И вот настал час гнева, суда и поражения… Кто не был задавлен или не утонул, погибал под ударом меча. Река так наполнилась кровью, что нельзя было различить, течет ли в ней вода или кровь.
Обезумевшая толпа пришла в еще большее замешательство, люди душили и сталкивали друг друга в воду. Но в то же время они с остервенением сражались с напавшими на них королевскими войсками. Битвы происходили на болоте и в чащах, брацлавский воевода отрезал путь к отступлению убегавшим. Тщетно король приказывал удерживать солдат. Сострадание угасло, и резня продолжалась до самой ночи, резня такая, какой не запомнили самые старые вояки, — при воспоминании о ней у рыцарей волосы вставали дыбом.
Наконец, когда мрак окутал землю, сами победители пришли в ужас от дела рук своих. Не пели ‘Тебе, Бога, хвалим’ — из королевских очей текли не слезы радости, а слезы скорби и печали.
Так был разыгран первый акт драмы, автором которой был Хмельницкий.
Но Богун не сложил вместе с другими голову в этот страшный день. Одни говорили, что, видя поражение, он первый стал спасаться бегством, другие говорили, что спас его некий знакомый рыцарь. Правды никто доискаться не мог.
Верно одно, что потом имя его в войнах с Речью Посполитой часто называлось среди имен других славных казацких вождей. Чей-то мстительный выстрел сразил его через несколько лет, но и тогда не настал еще его последний час. После смерти князя Вишневецкого, который умер от военных трудов, когда Лубенская область отпала от тела Речи Посполитой, — Богун завладел большей частью его поместий.

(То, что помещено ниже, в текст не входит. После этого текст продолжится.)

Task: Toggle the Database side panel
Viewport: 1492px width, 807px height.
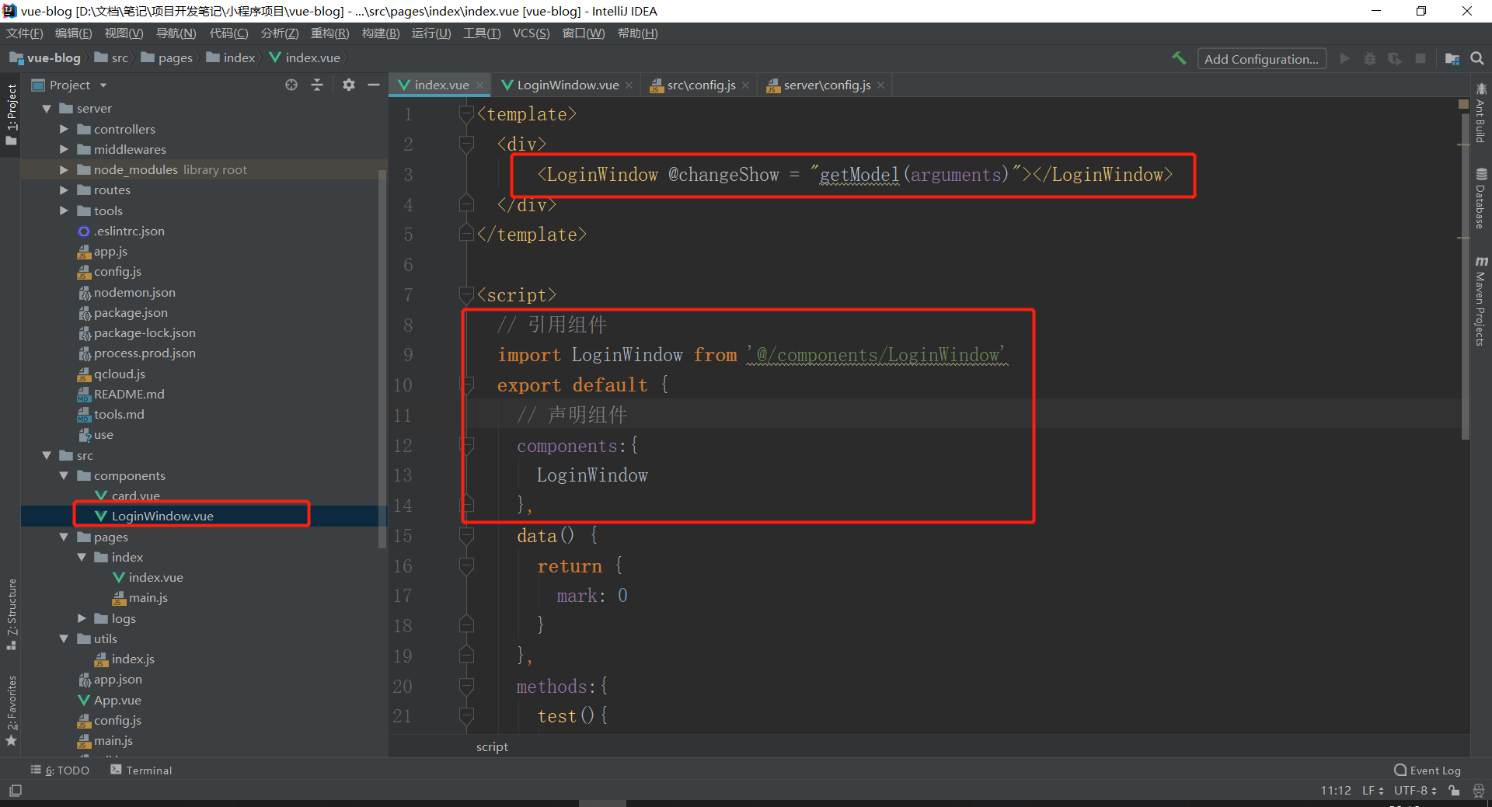Action: (x=1481, y=199)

Были слухи, что и Хмельницкого он перестал признавать над собой. Сам Хмельницкий, разгромленный, проклятый собственным народом, должен был искать покровительства на стороне, а гордый Богун ни в чьем покровительстве не нуждался и всегда был готов с саблей в руках защищать свою казацкую свободу.
Были также слухи, что никто никогда не видел улыбки на устах этого особенного человека. Он жил не в Лубнах, а в деревне, которую построил на пепелище, — она называлась Розлоги. Там, говорят, он и умер.
Междоусобная война пережила его и продолжалась еще долго. Потом пришел мор, потом шведы… Татары почти не уходили из Украины и забирали в плен толпы людей. Опустела Речь Посполитая, опустела Украина. Волки выли на развалинах прежних городов, и некогда цветущая страна стала как бы огромной могилой. Ненависть вросла в сердца и отравила кровь двух братских народов.